(Position data for words and items)
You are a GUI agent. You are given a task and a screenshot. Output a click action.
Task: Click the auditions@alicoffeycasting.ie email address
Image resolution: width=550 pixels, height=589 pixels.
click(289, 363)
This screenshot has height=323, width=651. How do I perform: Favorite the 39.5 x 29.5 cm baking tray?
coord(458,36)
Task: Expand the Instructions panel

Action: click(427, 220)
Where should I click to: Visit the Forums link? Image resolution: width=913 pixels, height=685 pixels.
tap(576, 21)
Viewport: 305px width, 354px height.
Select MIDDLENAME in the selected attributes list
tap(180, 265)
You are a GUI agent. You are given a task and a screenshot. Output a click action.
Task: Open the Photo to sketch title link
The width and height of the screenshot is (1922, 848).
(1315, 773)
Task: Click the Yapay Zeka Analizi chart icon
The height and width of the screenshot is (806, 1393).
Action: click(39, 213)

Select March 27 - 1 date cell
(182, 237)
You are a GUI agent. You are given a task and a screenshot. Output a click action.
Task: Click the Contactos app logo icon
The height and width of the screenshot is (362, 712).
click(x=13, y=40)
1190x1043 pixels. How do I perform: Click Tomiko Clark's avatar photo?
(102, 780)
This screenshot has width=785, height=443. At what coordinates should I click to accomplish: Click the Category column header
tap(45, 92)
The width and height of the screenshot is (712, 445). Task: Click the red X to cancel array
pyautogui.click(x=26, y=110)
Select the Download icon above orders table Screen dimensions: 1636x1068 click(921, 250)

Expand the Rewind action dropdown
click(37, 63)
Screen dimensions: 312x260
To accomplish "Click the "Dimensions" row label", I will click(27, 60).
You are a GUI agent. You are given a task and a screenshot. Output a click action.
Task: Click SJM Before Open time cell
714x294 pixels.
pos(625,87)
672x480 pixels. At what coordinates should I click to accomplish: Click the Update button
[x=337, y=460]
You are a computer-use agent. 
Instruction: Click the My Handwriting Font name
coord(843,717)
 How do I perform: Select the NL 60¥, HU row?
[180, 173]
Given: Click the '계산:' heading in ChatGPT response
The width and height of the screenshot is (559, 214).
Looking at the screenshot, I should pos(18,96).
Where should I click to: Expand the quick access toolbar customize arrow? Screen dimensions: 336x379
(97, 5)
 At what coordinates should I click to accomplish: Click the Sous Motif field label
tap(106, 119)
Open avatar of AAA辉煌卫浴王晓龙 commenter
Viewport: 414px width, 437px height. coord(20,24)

Task details: Write out all of the records above line for line, without changing a single character.

Exercise response:
You are a GUI agent. You are given a task and a screenshot. Output a click action.
Task: Click the auditions@alicoffeycasting.ie email address
Image resolution: width=550 pixels, height=589 pixels.
click(289, 363)
This screenshot has height=323, width=651. How do I perform: Favorite the 39.5 x 29.5 cm baking tray?
coord(458,36)
Task: Expand the Instructions panel

Action: click(427, 220)
Where should I click to: Visit the Forums link? Image resolution: width=913 pixels, height=685 pixels.
tap(576, 21)
Viewport: 305px width, 354px height.
Select MIDDLENAME in the selected attributes list
tap(180, 265)
You are a GUI agent. You are given a task and a screenshot. Output a click action.
Task: Open the Photo to sketch title link
The width and height of the screenshot is (1922, 848).
(1315, 773)
Task: Click the Yapay Zeka Analizi chart icon
The height and width of the screenshot is (806, 1393).
Action: click(39, 213)

Select March 27 - 1 date cell
(182, 237)
You are a GUI agent. You are given a task and a screenshot. Output a click action.
Task: Click the Contactos app logo icon
The height and width of the screenshot is (362, 712).
click(x=13, y=40)
1190x1043 pixels. How do I perform: Click Tomiko Clark's avatar photo?
(102, 780)
This screenshot has width=785, height=443. At what coordinates should I click to accomplish: Click the Category column header
tap(45, 92)
The width and height of the screenshot is (712, 445). Task: Click the red X to cancel array
pyautogui.click(x=26, y=110)
Select the Download icon above orders table Screen dimensions: 1636x1068 click(921, 250)

Expand the Rewind action dropdown
click(37, 63)
Screen dimensions: 312x260
To accomplish "Click the "Dimensions" row label", I will click(27, 60).
You are a GUI agent. You are given a task and a screenshot. Output a click action.
Task: Click SJM Before Open time cell
714x294 pixels.
pos(625,87)
672x480 pixels. At what coordinates should I click to accomplish: Click the Update button
[x=337, y=460]
You are a computer-use agent. 
Instruction: Click the My Handwriting Font name
coord(843,717)
 How do I perform: Select the NL 60¥, HU row?
[180, 173]
Given: Click the '계산:' heading in ChatGPT response
The width and height of the screenshot is (559, 214).
Looking at the screenshot, I should pos(18,96).
Where should I click to: Expand the quick access toolbar customize arrow? Screen dimensions: 336x379
(97, 5)
 At what coordinates should I click to accomplish: Click the Sous Motif field label
tap(106, 119)
Open avatar of AAA辉煌卫浴王晓龙 commenter
Viewport: 414px width, 437px height. coord(20,24)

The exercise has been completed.